··· Records supplied
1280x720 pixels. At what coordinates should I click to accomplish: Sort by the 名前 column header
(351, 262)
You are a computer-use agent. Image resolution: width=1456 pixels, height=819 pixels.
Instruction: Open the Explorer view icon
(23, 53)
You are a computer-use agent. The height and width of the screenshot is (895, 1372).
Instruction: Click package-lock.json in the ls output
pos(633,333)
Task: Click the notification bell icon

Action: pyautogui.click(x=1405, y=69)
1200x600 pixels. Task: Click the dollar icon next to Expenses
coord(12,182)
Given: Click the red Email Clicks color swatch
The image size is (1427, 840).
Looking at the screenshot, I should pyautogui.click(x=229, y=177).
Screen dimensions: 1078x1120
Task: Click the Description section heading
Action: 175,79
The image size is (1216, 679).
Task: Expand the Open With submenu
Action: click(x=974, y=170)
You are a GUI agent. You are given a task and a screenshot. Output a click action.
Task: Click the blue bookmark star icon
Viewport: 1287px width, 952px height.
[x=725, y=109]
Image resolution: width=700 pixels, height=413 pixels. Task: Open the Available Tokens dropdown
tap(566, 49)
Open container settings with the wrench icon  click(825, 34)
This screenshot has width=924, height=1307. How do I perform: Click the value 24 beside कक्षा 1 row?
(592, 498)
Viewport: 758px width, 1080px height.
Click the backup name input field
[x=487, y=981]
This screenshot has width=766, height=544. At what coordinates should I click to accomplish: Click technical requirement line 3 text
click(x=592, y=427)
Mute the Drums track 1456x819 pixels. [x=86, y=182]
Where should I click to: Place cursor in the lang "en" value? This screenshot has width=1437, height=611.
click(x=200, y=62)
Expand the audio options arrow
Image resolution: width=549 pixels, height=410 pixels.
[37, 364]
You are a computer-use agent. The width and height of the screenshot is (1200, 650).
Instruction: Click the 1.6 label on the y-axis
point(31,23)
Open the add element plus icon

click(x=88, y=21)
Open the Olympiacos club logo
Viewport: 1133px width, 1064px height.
······
Written task: Could you quote all of the records above, word for word and line for line, without changing anything?

The output:
1280x720 pixels. At what coordinates should I click to accomplish: Sort by the 名前 column header
(351, 262)
You are a computer-use agent. Image resolution: width=1456 pixels, height=819 pixels.
Instruction: Open the Explorer view icon
(23, 53)
You are a computer-use agent. The height and width of the screenshot is (895, 1372).
Instruction: Click package-lock.json in the ls output
pos(633,333)
Task: Click the notification bell icon

Action: pyautogui.click(x=1405, y=69)
1200x600 pixels. Task: Click the dollar icon next to Expenses
coord(12,182)
Given: Click the red Email Clicks color swatch
The image size is (1427, 840).
Looking at the screenshot, I should pyautogui.click(x=229, y=177).
Screen dimensions: 1078x1120
Task: Click the Description section heading
Action: 175,79
The image size is (1216, 679).
Task: Expand the Open With submenu
Action: click(x=974, y=170)
You are a GUI agent. You are given a task and a screenshot. Output a click action.
Task: Click the blue bookmark star icon
Viewport: 1287px width, 952px height.
[x=725, y=109]
Image resolution: width=700 pixels, height=413 pixels. Task: Open the Available Tokens dropdown
tap(566, 49)
Open container settings with the wrench icon  click(825, 34)
This screenshot has width=924, height=1307. How do I perform: Click the value 24 beside कक्षा 1 row?
(592, 498)
Viewport: 758px width, 1080px height.
Click the backup name input field
[x=487, y=981]
This screenshot has width=766, height=544. At what coordinates should I click to accomplish: Click technical requirement line 3 text
click(x=592, y=427)
Mute the Drums track 1456x819 pixels. [x=86, y=182]
Where should I click to: Place cursor in the lang "en" value? This screenshot has width=1437, height=611.
click(x=200, y=62)
Expand the audio options arrow
Image resolution: width=549 pixels, height=410 pixels.
[37, 364]
You are a computer-use agent. The width and height of the screenshot is (1200, 650).
Instruction: Click the 1.6 label on the y-axis
point(31,23)
Open the add element plus icon

click(x=88, y=21)
Open the Olympiacos club logo
Viewport: 1133px width, 1064px height.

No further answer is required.